While all the attention and focus is on the biggest cycling event of the year, in France, Belgian...
While all the attention and focus is on the biggest cycling event of the year, in France, Belgian Stijn Devolder, who rides for the American Discovery Channel team, scored a big win in Austria by claiming their national Tour. The race ran from July 8 through to yesterday and features a mixture of sprint stages and mountain passes.
This year the race went so high up the Austrian Alps, not only did the riders get dizzy, but they also rode through snow-capped scenery that reminded the racers that they were heading through one of the most popular skiing areas in the world.
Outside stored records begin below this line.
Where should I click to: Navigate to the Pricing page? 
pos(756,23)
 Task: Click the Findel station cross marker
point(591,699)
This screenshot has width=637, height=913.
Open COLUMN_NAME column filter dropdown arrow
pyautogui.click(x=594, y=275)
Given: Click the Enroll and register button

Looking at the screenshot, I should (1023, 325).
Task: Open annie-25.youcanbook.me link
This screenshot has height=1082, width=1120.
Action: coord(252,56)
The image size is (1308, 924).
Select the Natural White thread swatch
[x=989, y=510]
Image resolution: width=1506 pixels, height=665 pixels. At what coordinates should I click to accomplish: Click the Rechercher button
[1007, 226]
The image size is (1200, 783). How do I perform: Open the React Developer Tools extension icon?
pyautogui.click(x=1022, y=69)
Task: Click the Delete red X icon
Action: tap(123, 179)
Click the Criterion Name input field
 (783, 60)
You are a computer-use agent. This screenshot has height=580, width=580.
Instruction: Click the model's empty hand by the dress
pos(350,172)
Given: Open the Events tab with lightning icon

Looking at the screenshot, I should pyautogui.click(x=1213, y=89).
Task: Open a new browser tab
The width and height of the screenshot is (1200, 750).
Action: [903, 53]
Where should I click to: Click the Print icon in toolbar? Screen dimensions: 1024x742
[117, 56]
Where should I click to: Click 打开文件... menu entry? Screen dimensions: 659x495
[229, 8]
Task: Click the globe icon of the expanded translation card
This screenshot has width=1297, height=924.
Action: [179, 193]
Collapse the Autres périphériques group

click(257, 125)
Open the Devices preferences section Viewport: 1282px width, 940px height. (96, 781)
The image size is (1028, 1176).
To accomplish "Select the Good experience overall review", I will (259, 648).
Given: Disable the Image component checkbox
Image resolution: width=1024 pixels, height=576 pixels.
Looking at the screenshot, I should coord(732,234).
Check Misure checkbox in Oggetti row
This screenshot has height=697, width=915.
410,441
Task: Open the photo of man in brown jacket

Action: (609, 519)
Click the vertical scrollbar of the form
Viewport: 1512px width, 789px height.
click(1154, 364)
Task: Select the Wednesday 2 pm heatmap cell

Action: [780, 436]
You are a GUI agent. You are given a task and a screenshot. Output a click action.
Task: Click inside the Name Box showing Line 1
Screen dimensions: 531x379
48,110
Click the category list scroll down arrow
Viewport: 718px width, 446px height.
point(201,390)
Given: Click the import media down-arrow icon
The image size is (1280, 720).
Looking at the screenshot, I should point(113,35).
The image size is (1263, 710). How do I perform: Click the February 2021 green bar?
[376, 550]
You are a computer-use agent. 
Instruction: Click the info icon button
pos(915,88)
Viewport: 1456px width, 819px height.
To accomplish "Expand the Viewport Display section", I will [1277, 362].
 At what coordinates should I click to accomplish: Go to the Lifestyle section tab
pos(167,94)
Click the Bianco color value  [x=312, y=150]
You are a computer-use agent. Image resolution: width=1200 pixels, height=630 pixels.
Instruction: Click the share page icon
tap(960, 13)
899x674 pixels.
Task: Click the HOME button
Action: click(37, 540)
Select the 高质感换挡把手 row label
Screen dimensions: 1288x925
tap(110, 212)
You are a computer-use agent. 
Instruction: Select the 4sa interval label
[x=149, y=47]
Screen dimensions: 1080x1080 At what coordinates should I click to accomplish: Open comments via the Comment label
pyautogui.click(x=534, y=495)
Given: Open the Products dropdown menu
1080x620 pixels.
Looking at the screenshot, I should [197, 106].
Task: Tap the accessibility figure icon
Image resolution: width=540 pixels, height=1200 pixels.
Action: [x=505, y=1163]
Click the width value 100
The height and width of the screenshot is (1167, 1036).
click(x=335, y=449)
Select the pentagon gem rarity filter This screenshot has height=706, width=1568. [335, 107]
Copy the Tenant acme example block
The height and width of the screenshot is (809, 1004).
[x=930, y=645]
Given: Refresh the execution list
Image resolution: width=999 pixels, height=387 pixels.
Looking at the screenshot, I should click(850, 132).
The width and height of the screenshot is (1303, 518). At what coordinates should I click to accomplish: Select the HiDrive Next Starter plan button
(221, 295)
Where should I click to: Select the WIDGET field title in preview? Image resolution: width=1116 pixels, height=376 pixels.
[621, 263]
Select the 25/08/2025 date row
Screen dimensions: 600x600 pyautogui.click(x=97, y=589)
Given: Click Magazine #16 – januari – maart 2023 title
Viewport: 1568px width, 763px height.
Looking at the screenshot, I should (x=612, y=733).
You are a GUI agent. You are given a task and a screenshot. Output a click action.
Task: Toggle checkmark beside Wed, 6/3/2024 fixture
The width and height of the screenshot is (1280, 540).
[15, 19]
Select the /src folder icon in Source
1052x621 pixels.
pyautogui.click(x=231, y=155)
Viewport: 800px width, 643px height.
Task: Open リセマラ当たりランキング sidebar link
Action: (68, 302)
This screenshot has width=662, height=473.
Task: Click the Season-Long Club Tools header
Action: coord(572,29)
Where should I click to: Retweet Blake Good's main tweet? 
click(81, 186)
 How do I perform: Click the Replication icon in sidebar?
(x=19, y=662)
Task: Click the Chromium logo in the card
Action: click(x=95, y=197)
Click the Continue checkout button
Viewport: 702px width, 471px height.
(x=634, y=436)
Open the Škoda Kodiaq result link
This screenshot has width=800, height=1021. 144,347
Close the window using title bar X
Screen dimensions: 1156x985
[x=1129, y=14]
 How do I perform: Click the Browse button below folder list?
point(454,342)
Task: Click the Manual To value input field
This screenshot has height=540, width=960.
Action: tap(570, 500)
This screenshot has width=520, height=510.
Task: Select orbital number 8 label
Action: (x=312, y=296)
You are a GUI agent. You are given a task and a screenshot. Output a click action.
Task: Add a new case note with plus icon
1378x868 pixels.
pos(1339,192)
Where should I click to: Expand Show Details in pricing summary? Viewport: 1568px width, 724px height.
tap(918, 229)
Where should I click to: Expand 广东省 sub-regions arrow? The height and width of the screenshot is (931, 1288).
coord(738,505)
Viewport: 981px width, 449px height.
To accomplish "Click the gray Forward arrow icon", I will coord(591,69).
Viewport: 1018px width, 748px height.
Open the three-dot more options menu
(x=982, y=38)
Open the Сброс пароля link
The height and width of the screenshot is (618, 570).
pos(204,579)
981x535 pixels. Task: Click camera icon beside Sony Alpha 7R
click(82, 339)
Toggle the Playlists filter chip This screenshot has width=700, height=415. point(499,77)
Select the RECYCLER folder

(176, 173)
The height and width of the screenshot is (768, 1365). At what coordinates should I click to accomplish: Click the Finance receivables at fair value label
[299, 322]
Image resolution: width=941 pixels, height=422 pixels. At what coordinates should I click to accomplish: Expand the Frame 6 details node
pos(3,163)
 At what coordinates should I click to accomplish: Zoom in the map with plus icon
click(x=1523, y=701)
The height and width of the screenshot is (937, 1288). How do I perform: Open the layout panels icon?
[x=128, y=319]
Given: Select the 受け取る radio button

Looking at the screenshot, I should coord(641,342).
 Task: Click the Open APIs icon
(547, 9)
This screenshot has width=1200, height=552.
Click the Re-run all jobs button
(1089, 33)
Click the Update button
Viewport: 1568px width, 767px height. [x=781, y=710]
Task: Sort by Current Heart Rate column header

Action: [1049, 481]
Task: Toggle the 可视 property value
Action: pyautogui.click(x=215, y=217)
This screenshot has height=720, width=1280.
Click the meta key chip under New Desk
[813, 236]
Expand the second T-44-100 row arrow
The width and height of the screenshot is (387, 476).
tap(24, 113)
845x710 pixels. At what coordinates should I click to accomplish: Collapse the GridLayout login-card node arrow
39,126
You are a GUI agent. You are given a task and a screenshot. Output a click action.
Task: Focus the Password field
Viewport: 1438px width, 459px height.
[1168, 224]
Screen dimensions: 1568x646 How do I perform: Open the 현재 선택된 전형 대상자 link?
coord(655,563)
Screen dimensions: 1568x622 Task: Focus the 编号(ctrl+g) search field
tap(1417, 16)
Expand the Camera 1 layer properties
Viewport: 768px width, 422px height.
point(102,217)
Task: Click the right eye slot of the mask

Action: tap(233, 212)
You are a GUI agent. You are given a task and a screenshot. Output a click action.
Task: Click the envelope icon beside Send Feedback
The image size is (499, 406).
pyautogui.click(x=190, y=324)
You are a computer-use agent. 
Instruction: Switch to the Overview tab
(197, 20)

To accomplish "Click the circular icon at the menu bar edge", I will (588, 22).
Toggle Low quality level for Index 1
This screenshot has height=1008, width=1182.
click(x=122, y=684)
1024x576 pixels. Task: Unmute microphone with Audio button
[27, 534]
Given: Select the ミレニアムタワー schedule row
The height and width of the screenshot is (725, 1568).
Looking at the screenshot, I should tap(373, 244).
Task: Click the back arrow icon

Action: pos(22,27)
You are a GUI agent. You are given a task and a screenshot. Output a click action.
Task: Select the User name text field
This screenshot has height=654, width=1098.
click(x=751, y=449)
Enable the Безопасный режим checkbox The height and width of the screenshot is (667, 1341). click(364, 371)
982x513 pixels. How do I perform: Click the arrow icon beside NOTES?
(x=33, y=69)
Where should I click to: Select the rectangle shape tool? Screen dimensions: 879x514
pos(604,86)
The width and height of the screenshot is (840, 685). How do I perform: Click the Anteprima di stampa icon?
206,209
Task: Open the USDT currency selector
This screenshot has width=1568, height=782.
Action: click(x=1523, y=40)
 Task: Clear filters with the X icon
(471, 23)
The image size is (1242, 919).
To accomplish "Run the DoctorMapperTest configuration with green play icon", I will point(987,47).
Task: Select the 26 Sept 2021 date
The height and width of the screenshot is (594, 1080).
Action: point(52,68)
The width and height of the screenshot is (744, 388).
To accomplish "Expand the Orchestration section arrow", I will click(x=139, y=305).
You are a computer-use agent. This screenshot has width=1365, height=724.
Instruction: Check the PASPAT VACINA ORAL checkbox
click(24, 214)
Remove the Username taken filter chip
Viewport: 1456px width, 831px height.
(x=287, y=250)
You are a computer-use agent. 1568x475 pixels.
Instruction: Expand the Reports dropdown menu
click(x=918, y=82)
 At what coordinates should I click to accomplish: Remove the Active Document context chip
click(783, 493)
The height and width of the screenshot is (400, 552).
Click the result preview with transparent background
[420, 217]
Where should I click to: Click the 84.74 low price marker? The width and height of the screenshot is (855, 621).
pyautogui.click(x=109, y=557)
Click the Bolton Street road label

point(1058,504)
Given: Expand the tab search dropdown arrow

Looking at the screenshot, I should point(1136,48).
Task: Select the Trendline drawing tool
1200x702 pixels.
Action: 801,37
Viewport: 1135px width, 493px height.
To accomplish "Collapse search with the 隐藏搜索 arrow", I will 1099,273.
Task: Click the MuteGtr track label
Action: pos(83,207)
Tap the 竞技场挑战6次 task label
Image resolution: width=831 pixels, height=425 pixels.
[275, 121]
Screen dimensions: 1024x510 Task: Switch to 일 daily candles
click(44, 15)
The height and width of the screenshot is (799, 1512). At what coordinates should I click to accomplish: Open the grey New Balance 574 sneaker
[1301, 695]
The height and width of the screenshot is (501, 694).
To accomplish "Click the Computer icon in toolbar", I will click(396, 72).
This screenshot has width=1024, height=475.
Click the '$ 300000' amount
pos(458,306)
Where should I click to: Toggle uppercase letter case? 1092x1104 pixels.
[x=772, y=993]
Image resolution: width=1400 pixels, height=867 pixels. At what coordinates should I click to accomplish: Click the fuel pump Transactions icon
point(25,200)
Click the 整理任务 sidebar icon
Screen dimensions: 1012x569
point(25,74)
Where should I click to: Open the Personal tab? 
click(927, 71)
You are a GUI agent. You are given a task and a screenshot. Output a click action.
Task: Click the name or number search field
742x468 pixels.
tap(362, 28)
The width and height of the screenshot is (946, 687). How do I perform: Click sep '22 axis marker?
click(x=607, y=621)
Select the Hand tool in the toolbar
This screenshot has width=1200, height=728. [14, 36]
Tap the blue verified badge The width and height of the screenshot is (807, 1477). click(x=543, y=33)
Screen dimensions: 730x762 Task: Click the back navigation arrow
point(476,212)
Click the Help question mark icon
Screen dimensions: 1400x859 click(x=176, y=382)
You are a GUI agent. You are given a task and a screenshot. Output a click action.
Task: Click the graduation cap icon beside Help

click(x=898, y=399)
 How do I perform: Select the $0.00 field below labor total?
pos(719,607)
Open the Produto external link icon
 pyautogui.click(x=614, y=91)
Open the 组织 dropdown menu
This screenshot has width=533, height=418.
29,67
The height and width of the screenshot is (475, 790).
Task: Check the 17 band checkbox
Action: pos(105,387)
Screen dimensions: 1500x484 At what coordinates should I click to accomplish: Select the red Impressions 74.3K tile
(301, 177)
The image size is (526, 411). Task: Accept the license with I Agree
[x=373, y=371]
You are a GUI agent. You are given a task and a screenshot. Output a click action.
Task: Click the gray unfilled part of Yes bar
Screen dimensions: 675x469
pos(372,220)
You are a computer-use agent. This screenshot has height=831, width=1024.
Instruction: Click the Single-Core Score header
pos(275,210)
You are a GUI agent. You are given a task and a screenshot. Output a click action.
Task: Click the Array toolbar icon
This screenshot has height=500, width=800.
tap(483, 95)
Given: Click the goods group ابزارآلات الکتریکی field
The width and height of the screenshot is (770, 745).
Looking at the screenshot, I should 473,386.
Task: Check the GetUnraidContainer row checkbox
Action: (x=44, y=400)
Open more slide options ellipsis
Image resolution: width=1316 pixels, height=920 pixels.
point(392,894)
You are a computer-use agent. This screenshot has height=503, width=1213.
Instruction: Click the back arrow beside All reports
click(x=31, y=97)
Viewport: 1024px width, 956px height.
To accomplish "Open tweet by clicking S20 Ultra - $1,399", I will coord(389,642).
Devolder, the current Belgian Champion, started out by surviving the sprint stages, then finished a strong fourth in stage three to the Kitzbüheler Horn, a good minute behind teammates Thomas Rohregger and Christian Pfannberger. The two Austrians scored a 1-2 for the Elk Haus-Simplon team.
In the Queen stage to Prägraten Devolder was again solid, finishing only 33 seconds back. In the overall he was still a good 90 seconds, though.
The next day he was happy to see teammate Gianni Meersman take the win out of a seven-man break. Devolder finished some 9 minutes behind the lead group, but so did all the other contenders for the GC and there were no changes overall.
On stage 6 Devolder wanted to get a decision for the overall and constantly attacked. The race leader felt the heat. "That was war today," Rohregger said. "Some of the other teams, led by Stijn Devolder, permanently attacked. We had to do a lot of work." Gerrit Glomser of the Volksbank team came out on top.
But there were still no changes in the overall and time was running out. The time trial had to bring the decision and it was here where Stijn Devolder made the difference. Covering the 25 kilometres in only 28 minutes and twelve seconds, he averaged over 52 km/h and distanced Rohregger and Pfannberger by over two minutes to take the race lead with only one day remaining.
Temperatures of 35 degrees made the task especially daunting. "The heat was enormous," Rohregger said. "I even warmed up in the air conditioned hotel."
The final lap was a Champs-Elysees-like showdown in Vienna's inner city around the Ringstrasse.